*What to work on*: Copy out the part of the listing that opens with the line containing "This screenshot has height=819, width=1456." and closes with the line containing "tap(29, 29)", keeping every line as it appears, both end lines included.

(Pointing records for text and elements)
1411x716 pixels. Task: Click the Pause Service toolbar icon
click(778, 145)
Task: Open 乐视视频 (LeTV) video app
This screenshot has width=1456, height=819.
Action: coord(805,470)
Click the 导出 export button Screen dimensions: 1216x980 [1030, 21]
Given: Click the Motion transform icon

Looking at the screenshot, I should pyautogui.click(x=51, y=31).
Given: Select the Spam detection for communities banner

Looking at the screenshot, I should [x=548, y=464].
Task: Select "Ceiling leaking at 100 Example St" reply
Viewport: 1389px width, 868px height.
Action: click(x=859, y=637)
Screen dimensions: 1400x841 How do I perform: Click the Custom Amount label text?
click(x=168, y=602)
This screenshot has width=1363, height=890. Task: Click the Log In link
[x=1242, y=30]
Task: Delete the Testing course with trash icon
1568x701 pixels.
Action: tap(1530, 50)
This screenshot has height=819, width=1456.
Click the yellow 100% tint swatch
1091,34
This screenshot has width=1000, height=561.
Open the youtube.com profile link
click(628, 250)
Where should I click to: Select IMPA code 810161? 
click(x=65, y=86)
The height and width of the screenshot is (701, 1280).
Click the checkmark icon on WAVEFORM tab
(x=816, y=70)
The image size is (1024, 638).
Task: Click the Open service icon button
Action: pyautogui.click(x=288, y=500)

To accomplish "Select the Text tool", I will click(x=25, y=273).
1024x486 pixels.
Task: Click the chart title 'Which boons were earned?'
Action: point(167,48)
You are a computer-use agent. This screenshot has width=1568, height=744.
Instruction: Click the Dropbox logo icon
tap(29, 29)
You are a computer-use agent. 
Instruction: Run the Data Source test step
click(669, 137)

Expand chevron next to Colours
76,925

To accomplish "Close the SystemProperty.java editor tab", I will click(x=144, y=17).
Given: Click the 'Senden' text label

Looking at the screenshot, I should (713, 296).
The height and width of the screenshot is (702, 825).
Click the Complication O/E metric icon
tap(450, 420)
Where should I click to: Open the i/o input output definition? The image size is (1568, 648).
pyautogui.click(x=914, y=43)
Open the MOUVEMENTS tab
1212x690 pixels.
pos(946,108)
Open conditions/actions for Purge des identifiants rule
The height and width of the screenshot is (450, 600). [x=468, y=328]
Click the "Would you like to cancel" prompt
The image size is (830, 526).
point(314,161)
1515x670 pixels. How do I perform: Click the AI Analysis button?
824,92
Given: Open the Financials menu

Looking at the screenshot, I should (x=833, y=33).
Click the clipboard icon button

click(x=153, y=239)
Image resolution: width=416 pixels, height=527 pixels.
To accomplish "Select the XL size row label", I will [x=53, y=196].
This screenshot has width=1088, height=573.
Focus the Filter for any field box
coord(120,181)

*Written solution*:
This screenshot has height=819, width=1456.
Click the yellow 100% tint swatch
1091,34
This screenshot has width=1000, height=561.
Open the youtube.com profile link
click(628, 250)
Where should I click to: Select IMPA code 810161? 
click(x=65, y=86)
The height and width of the screenshot is (701, 1280).
Click the checkmark icon on WAVEFORM tab
(x=816, y=70)
The image size is (1024, 638).
Task: Click the Open service icon button
Action: pyautogui.click(x=288, y=500)

To accomplish "Select the Text tool", I will click(x=25, y=273).
1024x486 pixels.
Task: Click the chart title 'Which boons were earned?'
Action: point(167,48)
You are a computer-use agent. This screenshot has width=1568, height=744.
Instruction: Click the Dropbox logo icon
tap(29, 29)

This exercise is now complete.